Comprehending Fast Audio and Complicated Grammar

Processing the audio that you hear at a normal speed is a different listening skill altogether. In the same way that you use transcriptions to assist you with recognizing new words and sounds, you can use them to assist in listening comprehension.

Close your eyes and listen to the audio. When there is a part that you do not understand very well, look at the transcript and try to figure out what it means. Pay attention to the grammar and sentence order too. You should be able to hear and be processing all these little details while you are listening.

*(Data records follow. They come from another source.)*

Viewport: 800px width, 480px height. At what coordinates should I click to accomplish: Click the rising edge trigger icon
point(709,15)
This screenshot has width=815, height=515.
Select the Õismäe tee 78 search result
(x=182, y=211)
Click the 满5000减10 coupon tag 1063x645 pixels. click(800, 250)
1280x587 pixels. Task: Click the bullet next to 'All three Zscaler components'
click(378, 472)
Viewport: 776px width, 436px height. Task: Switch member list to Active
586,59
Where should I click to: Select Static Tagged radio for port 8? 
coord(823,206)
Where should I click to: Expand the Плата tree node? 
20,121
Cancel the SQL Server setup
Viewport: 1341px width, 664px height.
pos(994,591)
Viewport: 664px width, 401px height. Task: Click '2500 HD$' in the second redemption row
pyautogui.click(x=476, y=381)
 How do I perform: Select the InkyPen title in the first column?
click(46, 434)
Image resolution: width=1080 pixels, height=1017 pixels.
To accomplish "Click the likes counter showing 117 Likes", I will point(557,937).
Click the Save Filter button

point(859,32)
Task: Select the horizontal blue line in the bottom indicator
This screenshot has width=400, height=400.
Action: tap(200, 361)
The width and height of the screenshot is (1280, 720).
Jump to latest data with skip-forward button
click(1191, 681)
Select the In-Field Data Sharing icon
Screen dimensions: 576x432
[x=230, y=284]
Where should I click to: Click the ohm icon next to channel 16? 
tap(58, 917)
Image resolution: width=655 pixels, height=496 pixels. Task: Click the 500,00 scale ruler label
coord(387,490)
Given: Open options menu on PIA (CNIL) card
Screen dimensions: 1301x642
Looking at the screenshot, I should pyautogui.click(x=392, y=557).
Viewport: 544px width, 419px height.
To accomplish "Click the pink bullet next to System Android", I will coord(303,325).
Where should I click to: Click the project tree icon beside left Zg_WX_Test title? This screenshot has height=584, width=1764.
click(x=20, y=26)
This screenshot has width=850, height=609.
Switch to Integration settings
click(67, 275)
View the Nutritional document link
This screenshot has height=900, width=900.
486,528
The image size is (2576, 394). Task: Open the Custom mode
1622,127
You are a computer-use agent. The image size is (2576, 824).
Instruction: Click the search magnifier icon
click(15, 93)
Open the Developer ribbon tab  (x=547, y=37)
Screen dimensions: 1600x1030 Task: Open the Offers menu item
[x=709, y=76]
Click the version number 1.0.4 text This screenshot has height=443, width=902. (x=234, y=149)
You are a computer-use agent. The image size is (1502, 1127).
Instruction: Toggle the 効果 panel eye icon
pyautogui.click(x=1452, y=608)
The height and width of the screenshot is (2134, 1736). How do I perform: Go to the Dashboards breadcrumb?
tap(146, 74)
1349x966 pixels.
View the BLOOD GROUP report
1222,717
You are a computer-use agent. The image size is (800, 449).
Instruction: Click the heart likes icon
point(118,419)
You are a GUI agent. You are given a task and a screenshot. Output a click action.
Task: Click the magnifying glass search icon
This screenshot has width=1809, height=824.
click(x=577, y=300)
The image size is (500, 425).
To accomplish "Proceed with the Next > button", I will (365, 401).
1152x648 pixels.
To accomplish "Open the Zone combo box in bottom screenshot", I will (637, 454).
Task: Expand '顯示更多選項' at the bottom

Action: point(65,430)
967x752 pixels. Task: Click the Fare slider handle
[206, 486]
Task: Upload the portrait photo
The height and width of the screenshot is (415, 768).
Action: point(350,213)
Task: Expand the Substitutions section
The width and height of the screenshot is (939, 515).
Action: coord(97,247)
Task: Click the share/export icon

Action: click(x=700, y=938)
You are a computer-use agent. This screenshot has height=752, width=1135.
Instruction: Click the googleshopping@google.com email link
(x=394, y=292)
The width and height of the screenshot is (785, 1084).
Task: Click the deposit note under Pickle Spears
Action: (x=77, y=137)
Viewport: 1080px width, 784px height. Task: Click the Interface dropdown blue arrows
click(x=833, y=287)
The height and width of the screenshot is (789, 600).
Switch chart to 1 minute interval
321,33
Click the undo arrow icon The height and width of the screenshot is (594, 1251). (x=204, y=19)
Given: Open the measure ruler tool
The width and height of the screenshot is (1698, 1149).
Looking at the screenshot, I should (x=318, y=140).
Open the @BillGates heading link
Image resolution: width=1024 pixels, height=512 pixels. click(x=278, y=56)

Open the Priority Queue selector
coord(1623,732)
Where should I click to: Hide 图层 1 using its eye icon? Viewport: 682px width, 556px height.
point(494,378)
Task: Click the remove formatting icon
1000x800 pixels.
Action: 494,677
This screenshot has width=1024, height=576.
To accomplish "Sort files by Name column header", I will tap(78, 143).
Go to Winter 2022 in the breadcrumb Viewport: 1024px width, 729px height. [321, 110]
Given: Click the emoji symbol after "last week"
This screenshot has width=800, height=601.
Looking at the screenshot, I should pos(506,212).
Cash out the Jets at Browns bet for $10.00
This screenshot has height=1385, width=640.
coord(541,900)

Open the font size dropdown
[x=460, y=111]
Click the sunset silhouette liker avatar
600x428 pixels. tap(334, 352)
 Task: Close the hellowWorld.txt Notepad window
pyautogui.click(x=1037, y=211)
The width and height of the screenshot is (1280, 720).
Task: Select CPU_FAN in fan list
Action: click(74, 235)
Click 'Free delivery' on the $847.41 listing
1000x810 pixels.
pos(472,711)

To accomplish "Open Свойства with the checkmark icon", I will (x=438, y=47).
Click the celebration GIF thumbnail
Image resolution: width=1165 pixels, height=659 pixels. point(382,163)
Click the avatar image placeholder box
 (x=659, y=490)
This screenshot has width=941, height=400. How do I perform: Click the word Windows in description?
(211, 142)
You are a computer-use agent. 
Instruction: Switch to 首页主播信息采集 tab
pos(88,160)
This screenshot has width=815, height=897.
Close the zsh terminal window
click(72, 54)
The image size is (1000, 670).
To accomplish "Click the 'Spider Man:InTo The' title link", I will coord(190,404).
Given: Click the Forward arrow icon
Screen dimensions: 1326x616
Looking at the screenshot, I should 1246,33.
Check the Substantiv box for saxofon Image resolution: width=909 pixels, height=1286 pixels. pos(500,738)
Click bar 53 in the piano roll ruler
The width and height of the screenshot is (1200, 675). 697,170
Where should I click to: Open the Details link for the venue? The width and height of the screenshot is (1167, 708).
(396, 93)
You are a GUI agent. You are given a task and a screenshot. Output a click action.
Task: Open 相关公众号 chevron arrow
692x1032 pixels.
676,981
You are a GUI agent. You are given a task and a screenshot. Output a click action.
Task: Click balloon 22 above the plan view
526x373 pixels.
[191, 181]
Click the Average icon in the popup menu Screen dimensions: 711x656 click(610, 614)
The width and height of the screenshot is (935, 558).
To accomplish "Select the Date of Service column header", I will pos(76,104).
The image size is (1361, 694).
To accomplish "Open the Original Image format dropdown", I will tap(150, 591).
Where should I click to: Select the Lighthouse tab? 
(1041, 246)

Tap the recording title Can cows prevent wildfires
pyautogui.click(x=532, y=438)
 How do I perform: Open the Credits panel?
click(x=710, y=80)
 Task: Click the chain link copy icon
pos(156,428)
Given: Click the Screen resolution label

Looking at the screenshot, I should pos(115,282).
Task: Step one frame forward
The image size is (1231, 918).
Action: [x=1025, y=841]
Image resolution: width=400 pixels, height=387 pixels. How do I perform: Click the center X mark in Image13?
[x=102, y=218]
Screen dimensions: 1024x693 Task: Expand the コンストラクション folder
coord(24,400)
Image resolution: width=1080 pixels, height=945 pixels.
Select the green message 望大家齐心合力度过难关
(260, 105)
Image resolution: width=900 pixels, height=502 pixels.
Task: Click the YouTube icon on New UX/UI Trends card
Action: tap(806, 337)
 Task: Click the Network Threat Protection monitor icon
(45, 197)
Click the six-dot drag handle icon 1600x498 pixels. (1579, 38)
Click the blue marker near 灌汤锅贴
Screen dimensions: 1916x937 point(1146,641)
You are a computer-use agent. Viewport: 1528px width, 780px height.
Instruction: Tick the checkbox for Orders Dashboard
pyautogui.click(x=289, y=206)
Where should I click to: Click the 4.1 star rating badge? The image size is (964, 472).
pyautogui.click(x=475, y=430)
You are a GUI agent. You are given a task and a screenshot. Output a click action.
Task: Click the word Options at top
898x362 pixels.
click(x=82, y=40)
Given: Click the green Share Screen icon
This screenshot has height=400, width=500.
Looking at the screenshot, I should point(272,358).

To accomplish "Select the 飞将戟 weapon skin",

I recommend focusing on your listening comprehension separately as an independent activity with the goal of having a deep understanding of what you are hearing.  

Understand Audio without Subtitles or Transcripts!

The moment that you can stop using the transcript, you need to stop using it. Once you feel like you have mastered a section of audio or you have improved your listening as much as you can, it is time to only listen to the audio.

The purpose of having a transcript is only for understanding what your ears cannot recognize on their own. This is the absolute key with using transcriptions and subtitles!

If you are depending on the subtitles, you need to be rewinding that section of the movie again and again until you can hear what the actors are saying without using the subtitles.

Stop being lazy when you are listening and you will start seeing results! In a very short period of time, you will notice you hear more and more of everything you listen to. Go deeper with your listening and do activities that are going to make a difference when you are trying to improve it.